Grayne heard the distant sound of horns and wondered if they were part of his dreams. He dismissed the idea, because he rarely slept deeply enough to dream.
He remained still and listened.
Again he heard them. His muscles were weak and his body was bruised and mangled, but his ears were sharper than they ever were. He spent most of his days listening to the sounds beyond his prison and imagining the forms those sounds belonged to.
He listened for the return of Farzan.
Minutes passed and several times he heard the sound of booted footsteps running outside his prison. He remained lying on the floor, listening to the thrum of troop movements, feeling their unified booted footsteps passing on all levels of the keep he had been a prisoner within for almost five years. He felt a feeling he had not felt for as long as he could remember.
He felt hope.
That hope suddenly washed away as the heavy wooden door to the ten-foot chamber he lived in opened with a clang. Farzan entered the chamber with a rapid clack of his heavy boots. In a flash of motion, Farzan stood above the withered form of Grayne with a blade at his neck.

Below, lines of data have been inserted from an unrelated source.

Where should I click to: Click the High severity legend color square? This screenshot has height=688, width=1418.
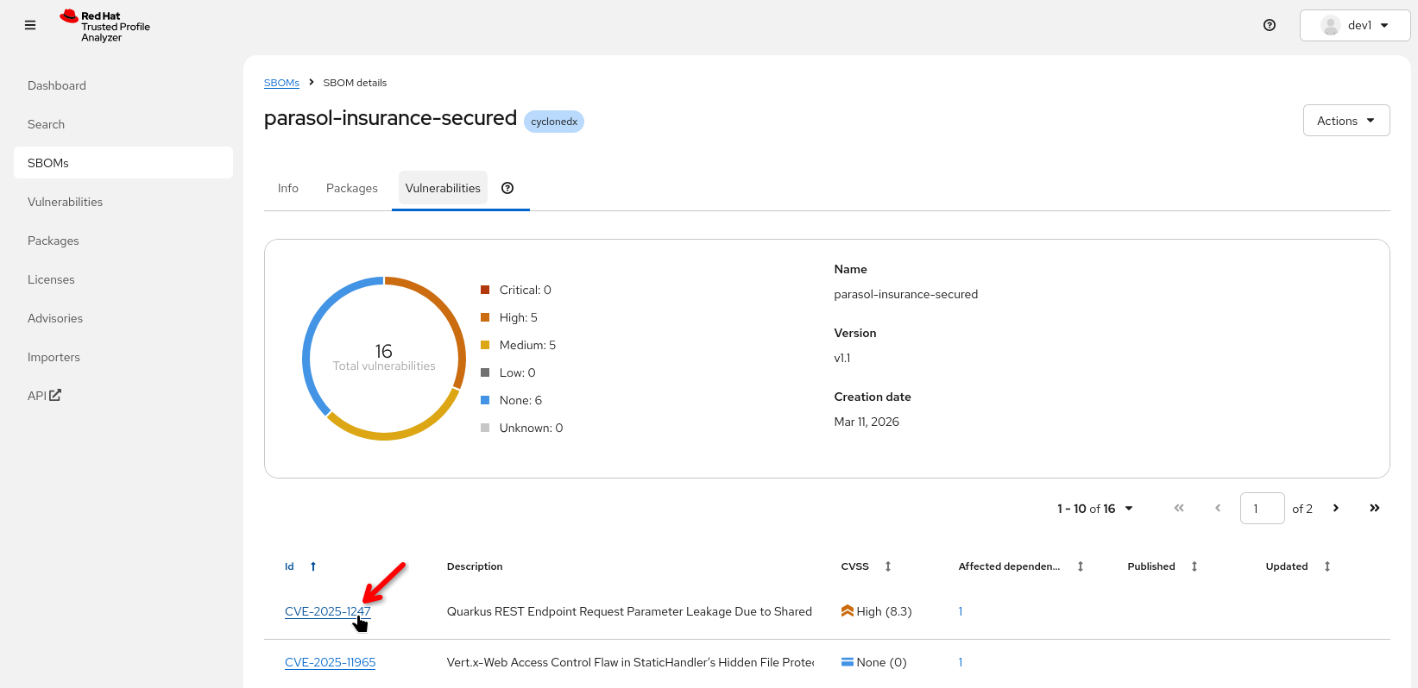pos(485,317)
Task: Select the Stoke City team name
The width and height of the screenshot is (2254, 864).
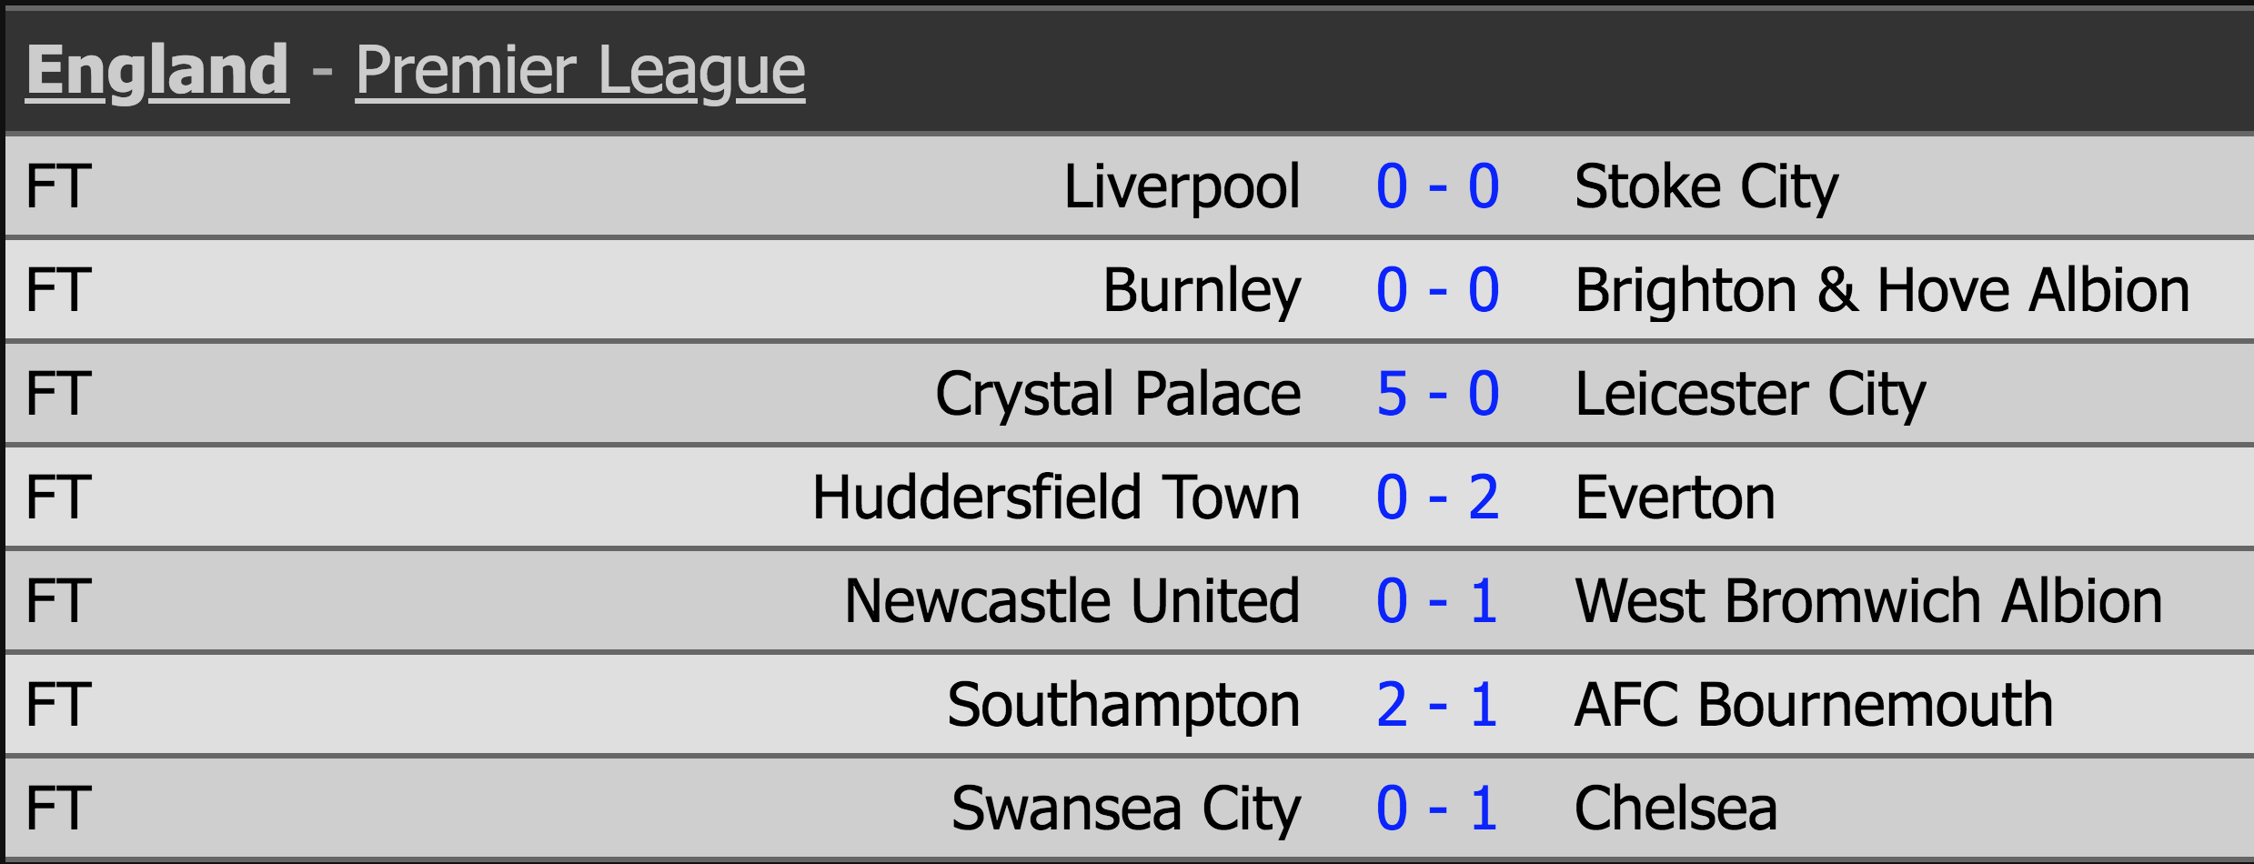Action: 1706,186
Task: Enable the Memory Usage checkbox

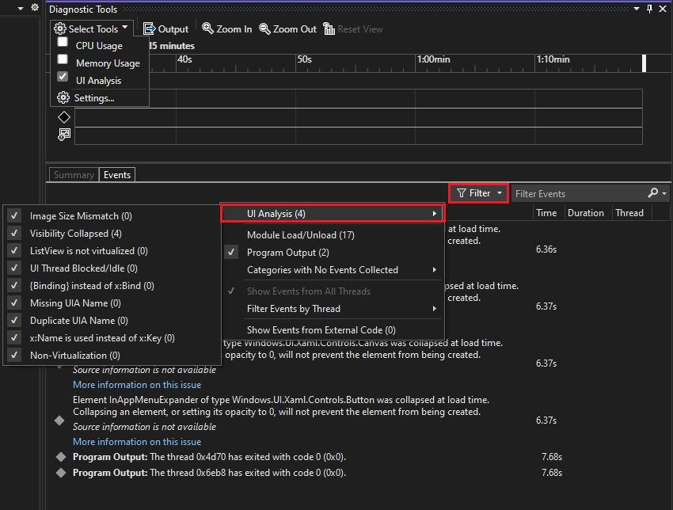Action: click(61, 61)
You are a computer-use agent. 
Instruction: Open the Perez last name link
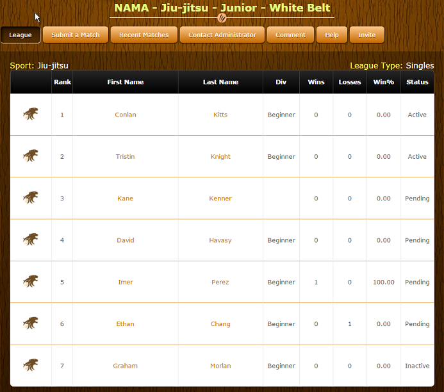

“You win, Grayne. I know not how you have survived all these years, much less resisted giving me the one thing I wanted from you. Troops from your family house are here and it is likely that they will take the keep. That is why I have decided to kill you.”
From the stone floor, Grayne looked up at his torturer. Though he lacked the strength to resist the sword-wielding man standing over him, his one deep blue eye continued its defiance. The other was milky white and bore a deep scar from the top of his right cheek across his eye and to his forehead.
Grayne’s toothless smile grinned up at Farzan. His ghastly mouth and grotesque eye seemed to mock his torturer. “You almost had me. I was planning on saying your lover’s name later this evening,” Grayne mocked him. “Let’s make a deal. If you can hold the keep until the Hour of the Wolf, I will say his name.”
Farzan was not amused. “You won the game, northerner.” The black-bearded masochist prepared to thrust his blade into Grayne’s exposed throat. Grayne did not resist. He could not stand much less defend himself.
Grayne’s lethargy turned to action and he suddenly yelled, “No!” Suddenly a hooded figure was upon Farzan, but he sidestepped and managed to avoid a fatal strike. Instead, the blade jutted out of his left breast. Blood poured from the wound as he pulled himself from the blade and his attacker.
Stumbling away, he dropped his sword and turned to see the hooded form of his female assistant. She was defenseless, but he was too stunned to attack her. He just stood there as soldiers entered the room.
Three men of house Marbrand entered the torture chamber with blades barred. One pointed his sword at the robed woman and another prevented Farzan from fleeing. The final warrior approached the beaten form of Grayne and started to cut him down. His sword wouldn’t cut the thick chains, so he began to look for keys.
In seconds, the soldier found the keys and freed Grayne. He slid off the torture rack and the soldier struggled to keep him upright.
“Why, Grayne? Why did you save him?” the hooded woman asked.
Grayne answered her with a question of his own, “What’s your name?”
“Raven.”
“Raven, this man’s life is mine to take. I will kill him in time.”
The soldier that freed Grayne unsheathed his dagger and held it out to Grayne. “Go ahead.”
Grayne looked for long moments at the man who had tortured him for years. He stared with his one good eye at the now-powerless Farzan and slowly shook his head. “No. Not like this. One day, when we are both at full strength.” He smiled a horrible toothless smile and said, “I need him to fight back.”